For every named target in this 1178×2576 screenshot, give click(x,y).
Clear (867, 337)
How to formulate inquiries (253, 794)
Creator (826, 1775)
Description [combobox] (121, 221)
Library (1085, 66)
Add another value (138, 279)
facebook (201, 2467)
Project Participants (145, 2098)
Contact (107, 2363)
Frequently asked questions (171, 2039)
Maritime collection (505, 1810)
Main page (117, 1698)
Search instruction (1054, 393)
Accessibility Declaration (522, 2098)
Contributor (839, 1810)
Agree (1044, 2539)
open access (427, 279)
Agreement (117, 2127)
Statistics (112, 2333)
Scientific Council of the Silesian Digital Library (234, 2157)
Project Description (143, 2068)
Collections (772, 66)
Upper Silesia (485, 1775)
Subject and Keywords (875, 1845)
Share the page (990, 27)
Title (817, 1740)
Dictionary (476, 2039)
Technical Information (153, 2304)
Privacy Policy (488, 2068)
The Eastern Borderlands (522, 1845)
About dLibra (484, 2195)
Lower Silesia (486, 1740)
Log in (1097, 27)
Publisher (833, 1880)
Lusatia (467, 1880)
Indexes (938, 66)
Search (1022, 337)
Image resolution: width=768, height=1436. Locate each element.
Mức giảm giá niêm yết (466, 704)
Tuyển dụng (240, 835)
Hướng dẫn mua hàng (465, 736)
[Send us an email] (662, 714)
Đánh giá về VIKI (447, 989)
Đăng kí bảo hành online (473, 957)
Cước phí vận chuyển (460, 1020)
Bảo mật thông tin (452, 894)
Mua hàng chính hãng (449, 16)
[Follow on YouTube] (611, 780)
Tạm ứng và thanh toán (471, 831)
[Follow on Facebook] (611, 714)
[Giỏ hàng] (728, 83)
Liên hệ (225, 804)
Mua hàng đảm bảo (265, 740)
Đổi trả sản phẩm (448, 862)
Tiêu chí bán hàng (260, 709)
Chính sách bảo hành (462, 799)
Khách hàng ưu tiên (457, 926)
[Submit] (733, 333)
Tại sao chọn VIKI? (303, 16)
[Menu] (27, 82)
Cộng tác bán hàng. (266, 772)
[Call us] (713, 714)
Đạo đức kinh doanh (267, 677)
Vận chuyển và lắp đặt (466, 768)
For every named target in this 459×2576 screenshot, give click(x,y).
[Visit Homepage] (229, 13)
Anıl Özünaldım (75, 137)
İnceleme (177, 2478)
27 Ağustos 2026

______________________________

Nothing is to be left out: set down all the records again exactly.

## [Task result]
For every named target in this 1178×2576 screenshot, give click(x,y).
Clear (867, 337)
How to formulate inquiries (253, 794)
Creator (826, 1775)
Description [combobox] (121, 221)
Library (1085, 66)
Add another value (138, 279)
facebook (201, 2467)
Project Participants (145, 2098)
Contact (107, 2363)
Frequently asked questions (171, 2039)
Maritime collection (505, 1810)
Main page (117, 1698)
Search instruction (1054, 393)
Accessibility Declaration (522, 2098)
Contributor (839, 1810)
Agree (1044, 2539)
open access (427, 279)
Agreement (117, 2127)
Statistics (112, 2333)
Scientific Council of the Silesian Digital Library (234, 2157)
Project Description (143, 2068)
Collections (772, 66)
Upper Silesia (485, 1775)
Subject and Keywords (875, 1845)
Share the page (990, 27)
Title (817, 1740)
Dictionary (476, 2039)
Technical Information (153, 2304)
Privacy Policy (488, 2068)
The Eastern Borderlands (522, 1845)
About dLibra (484, 2195)
Lower Silesia (486, 1740)
Log in (1097, 27)
Publisher (833, 1880)
Lusatia (467, 1880)
Indexes (938, 66)
Search (1022, 337)
Image resolution: width=768, height=1436. Locate each element.
Mức giảm giá niêm yết (466, 704)
Tuyển dụng (240, 835)
Hướng dẫn mua hàng (465, 736)
[Send us an email] (662, 714)
Đánh giá về VIKI (447, 989)
Đăng kí bảo hành online (473, 957)
Cước phí vận chuyển (460, 1020)
Bảo mật thông tin (452, 894)
Mua hàng chính hãng (449, 16)
[Follow on YouTube] (611, 780)
Tạm ứng và thanh toán (471, 831)
[Follow on Facebook] (611, 714)
[Giỏ hàng] (728, 83)
Liên hệ (225, 804)
Mua hàng đảm bảo (265, 740)
Đổi trả sản phẩm (448, 862)
Tiêu chí bán hàng (260, 709)
Chính sách bảo hành (462, 799)
Khách hàng ưu tiên (457, 926)
[Submit] (733, 333)
Tại sao chọn VIKI? (303, 16)
[Menu] (27, 82)
Cộng tác bán hàng. (266, 772)
[Call us] (713, 714)
Đạo đức kinh doanh (267, 677)
Vận chuyển và lắp đặt (466, 768)
For every named target in this 459×2576 screenshot, give click(x,y).
[Visit Homepage] (229, 13)
Anıl Özünaldım (75, 137)
İnceleme (177, 2478)
27 Ağustos 2026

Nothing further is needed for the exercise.